Record extracts:
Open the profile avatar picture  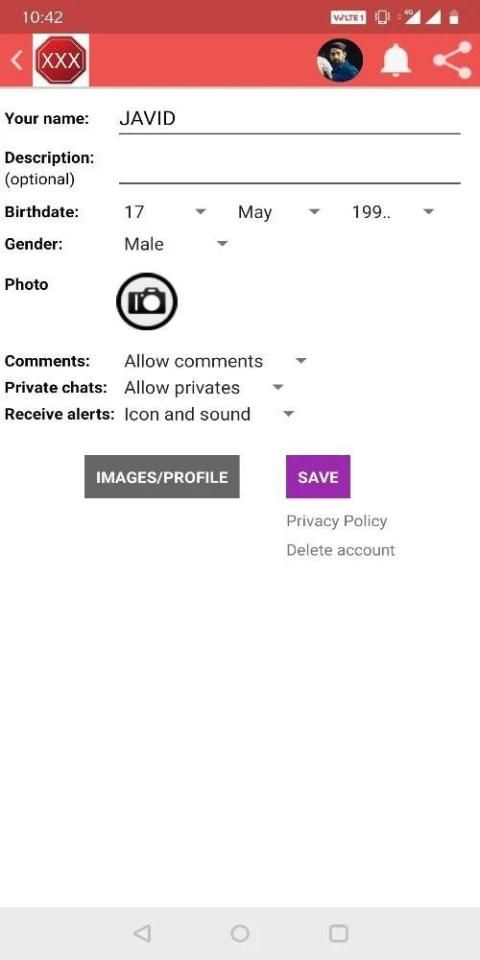click(340, 60)
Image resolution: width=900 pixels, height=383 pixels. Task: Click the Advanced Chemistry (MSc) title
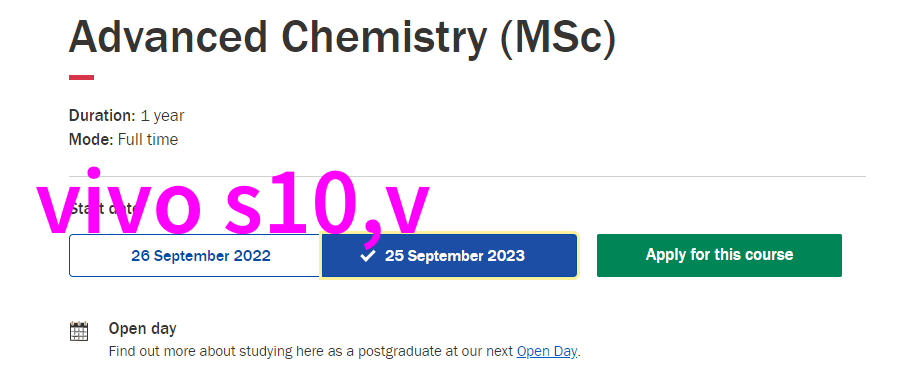point(342,38)
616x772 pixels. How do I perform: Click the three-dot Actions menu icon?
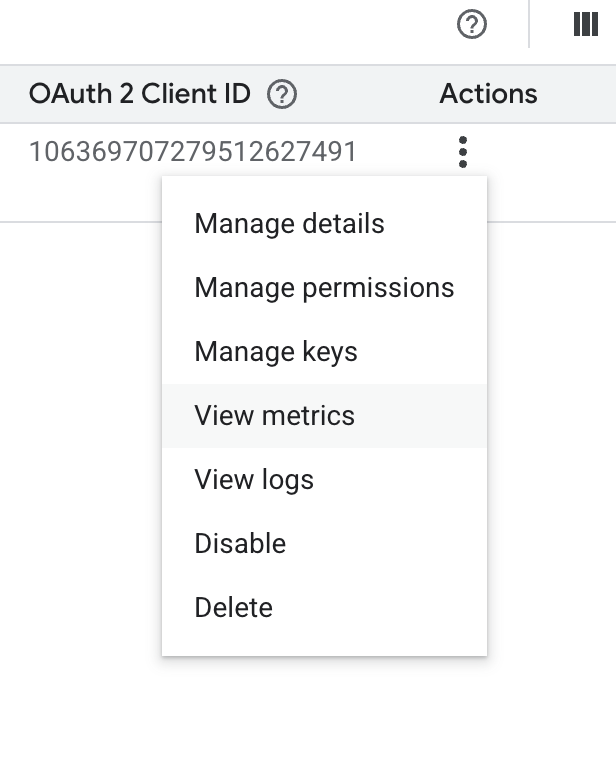[x=462, y=152]
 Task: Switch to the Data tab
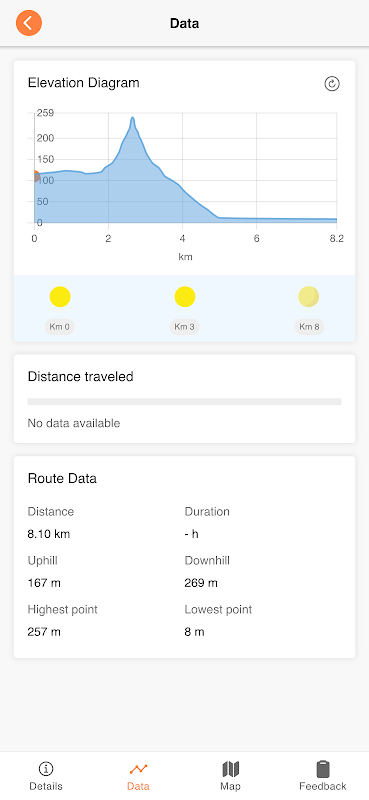(x=138, y=776)
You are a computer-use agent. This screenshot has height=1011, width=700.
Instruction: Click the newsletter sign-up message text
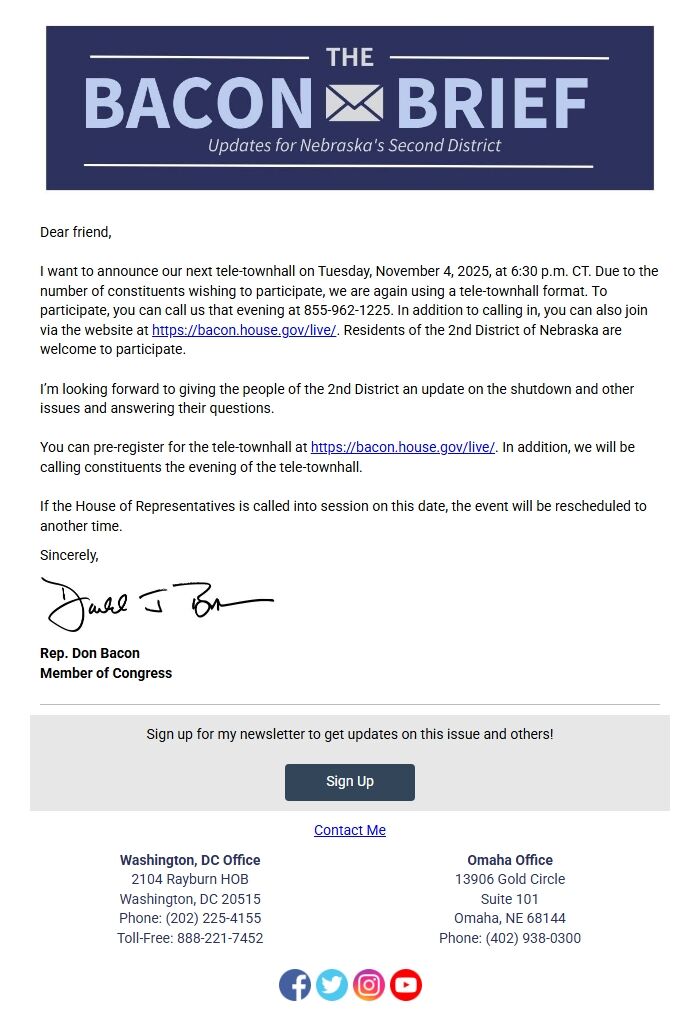click(349, 733)
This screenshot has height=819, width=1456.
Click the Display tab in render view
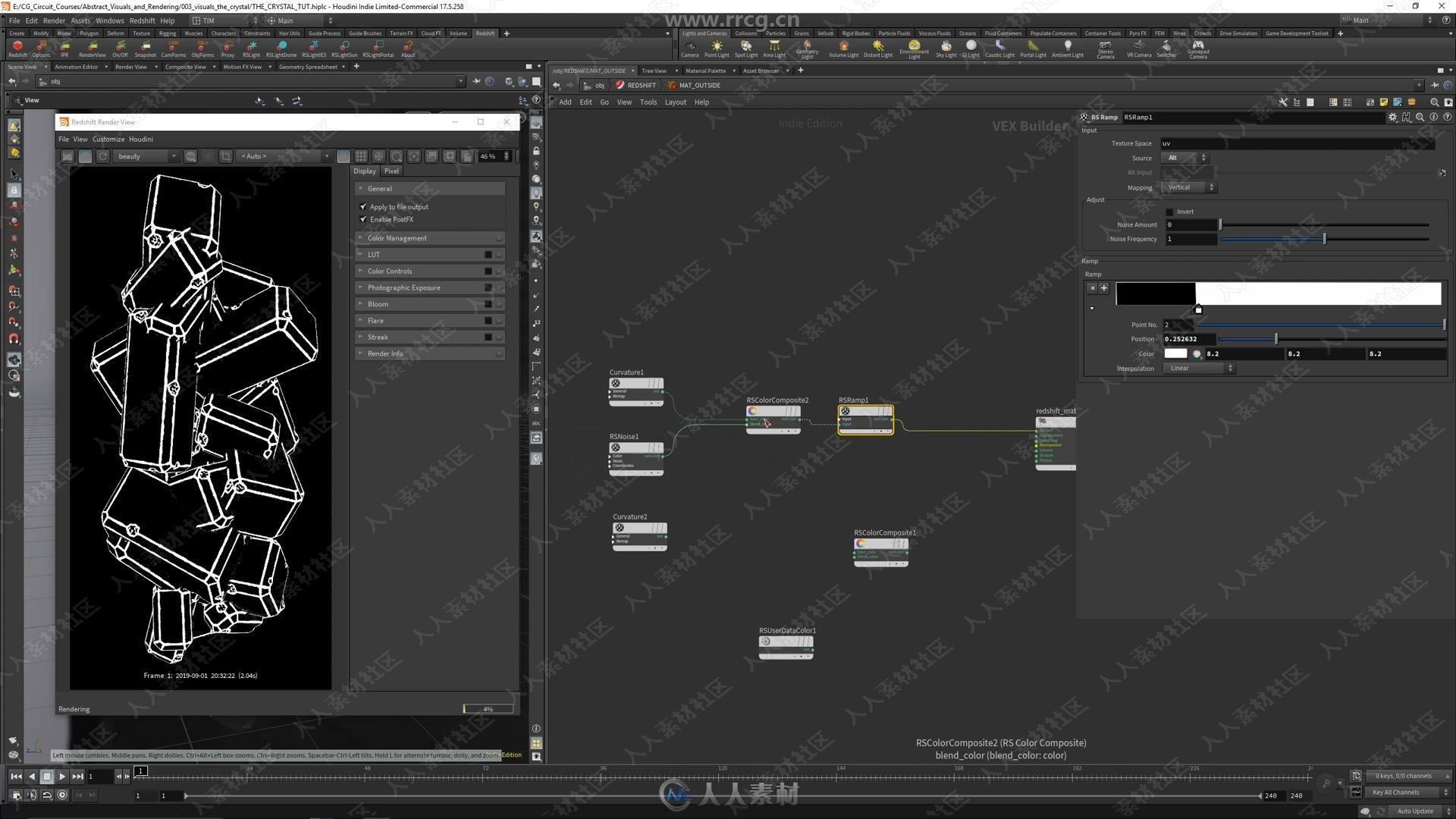pos(365,170)
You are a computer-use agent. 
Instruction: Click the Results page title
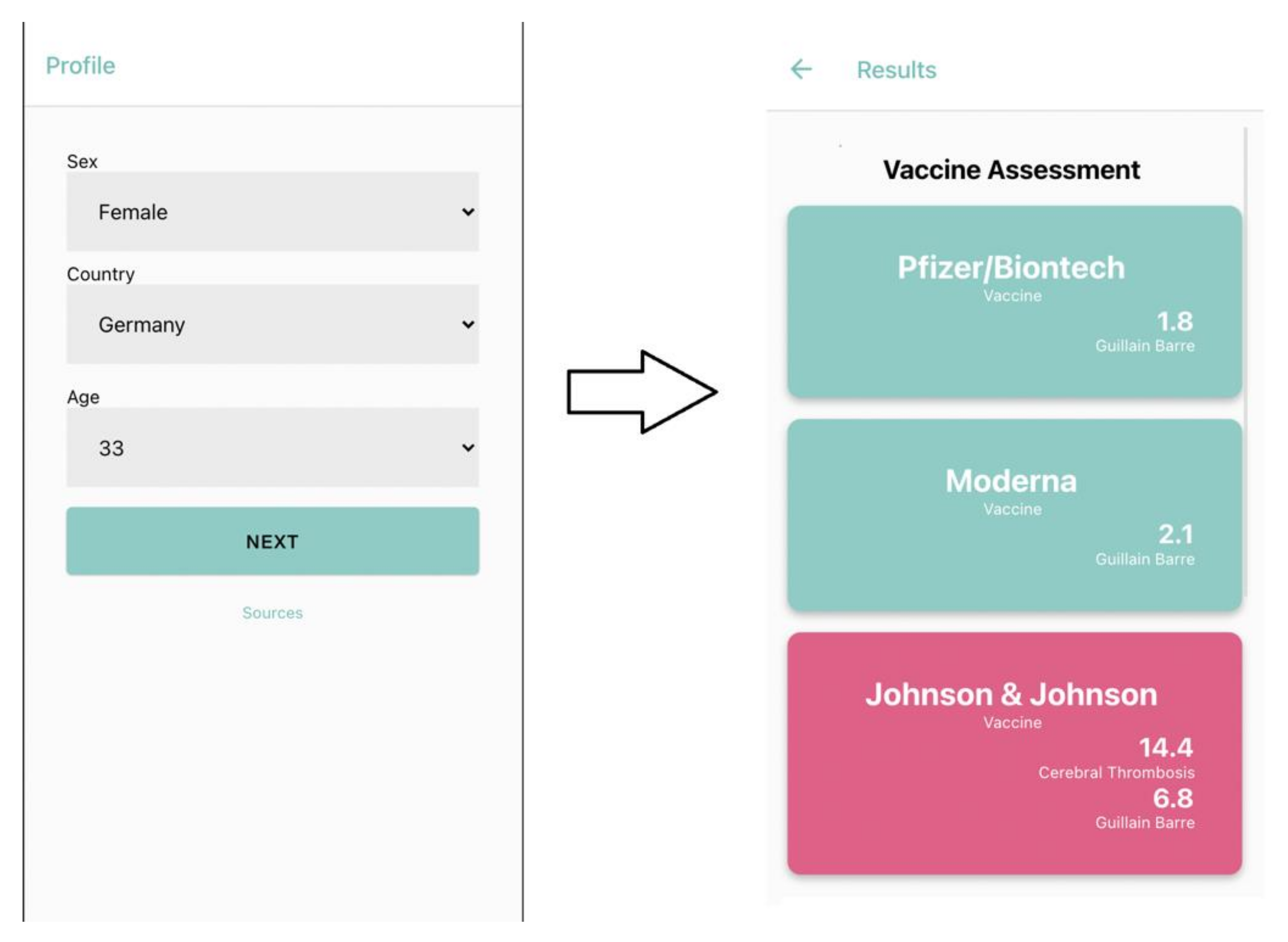click(x=896, y=70)
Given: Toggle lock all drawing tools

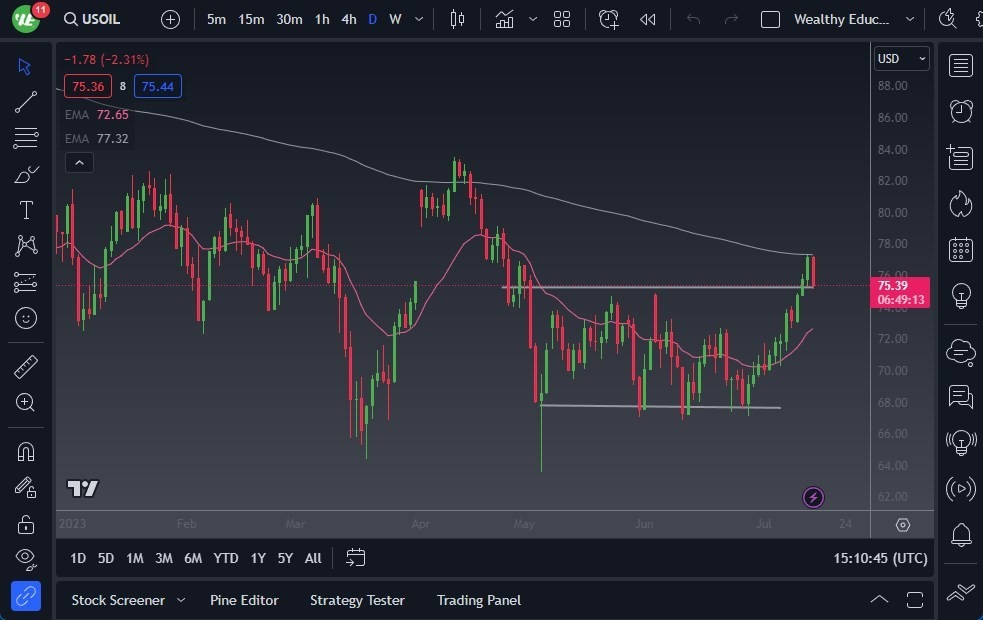Looking at the screenshot, I should click(26, 523).
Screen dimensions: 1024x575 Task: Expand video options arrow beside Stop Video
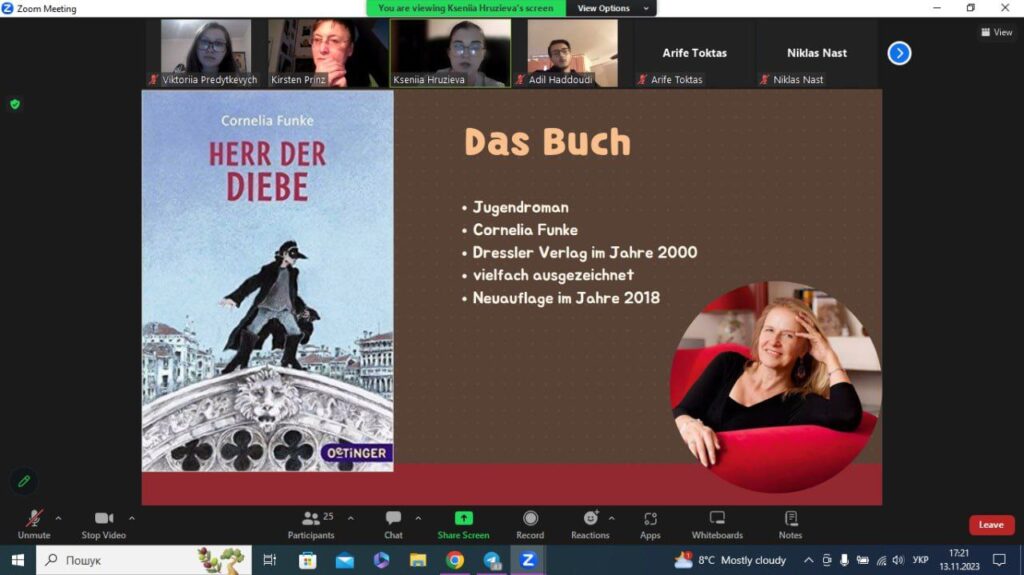coord(131,518)
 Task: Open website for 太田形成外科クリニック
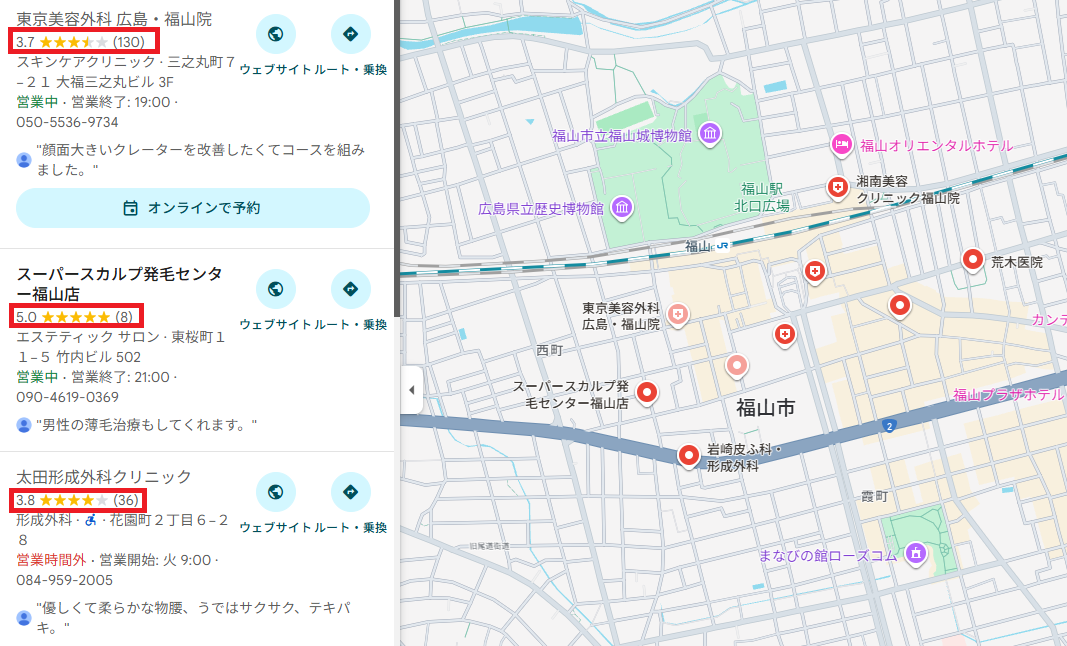coord(276,491)
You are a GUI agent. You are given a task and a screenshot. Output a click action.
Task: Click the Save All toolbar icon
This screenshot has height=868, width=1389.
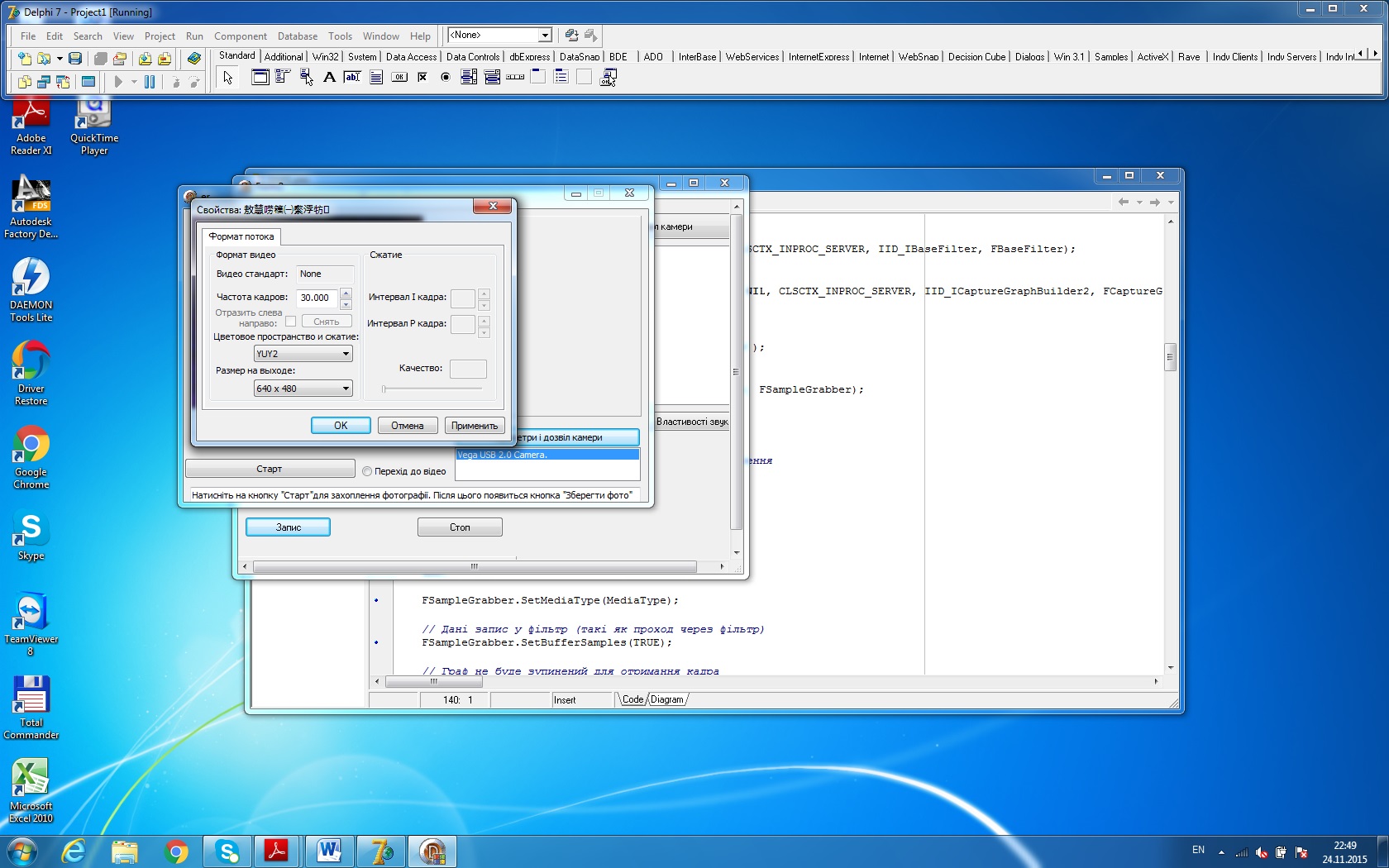tap(101, 59)
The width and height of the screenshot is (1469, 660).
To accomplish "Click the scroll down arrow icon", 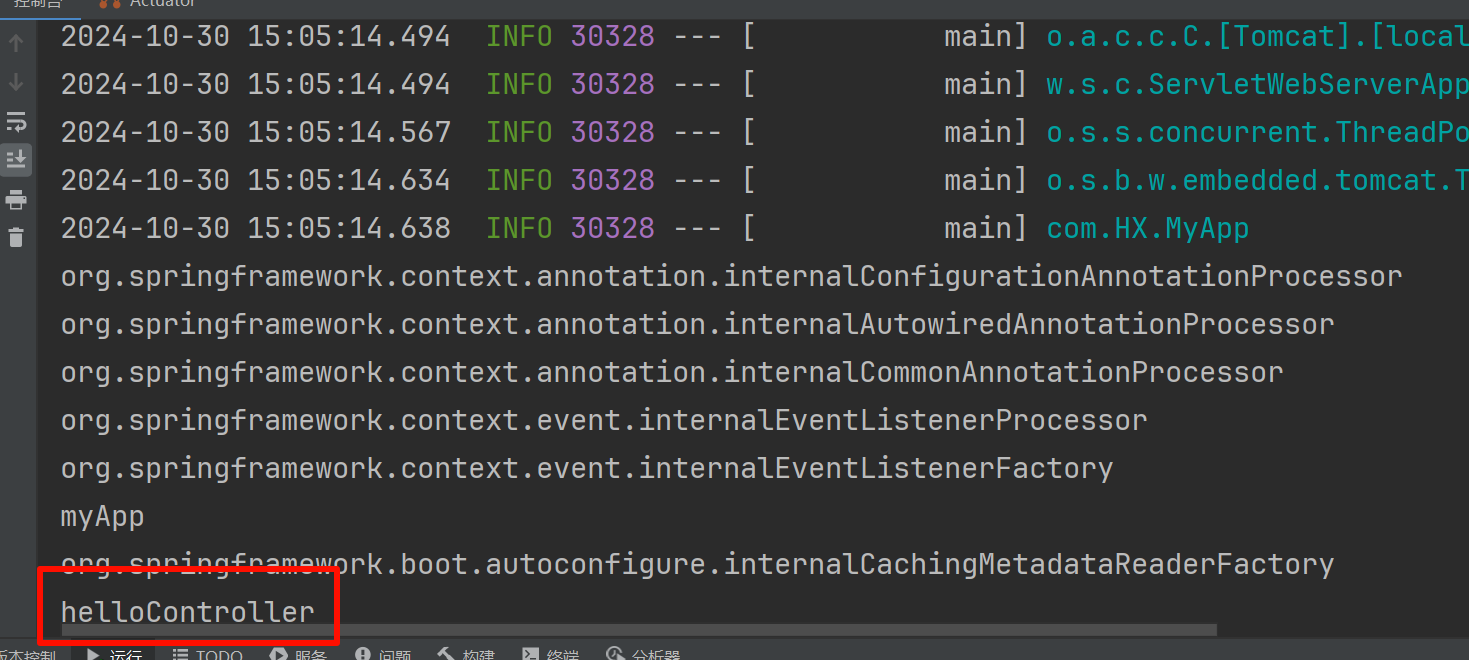I will [x=16, y=82].
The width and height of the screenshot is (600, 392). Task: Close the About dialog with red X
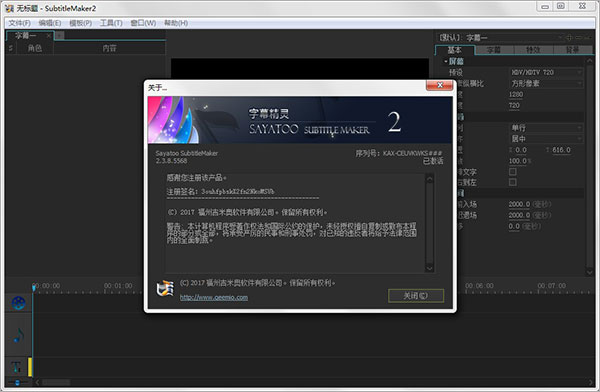(439, 85)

Problem statement:
Reproduce, word for word, only the lines in the records above from the line with "Task: Open website for 太田形成外科クリニック" through the line with "The width and height of the screenshot is (1469, 660).", including both ends; omit the pictures.

Solution to the problem:
 Task: Open website for 太田形成外科クリニック
coord(276,491)
You are a GUI agent. You are given a task and a screenshot. Output a click action.
Task: Click the Save All toolbar icon
This screenshot has height=868, width=1389.
tap(101, 59)
The width and height of the screenshot is (1469, 660).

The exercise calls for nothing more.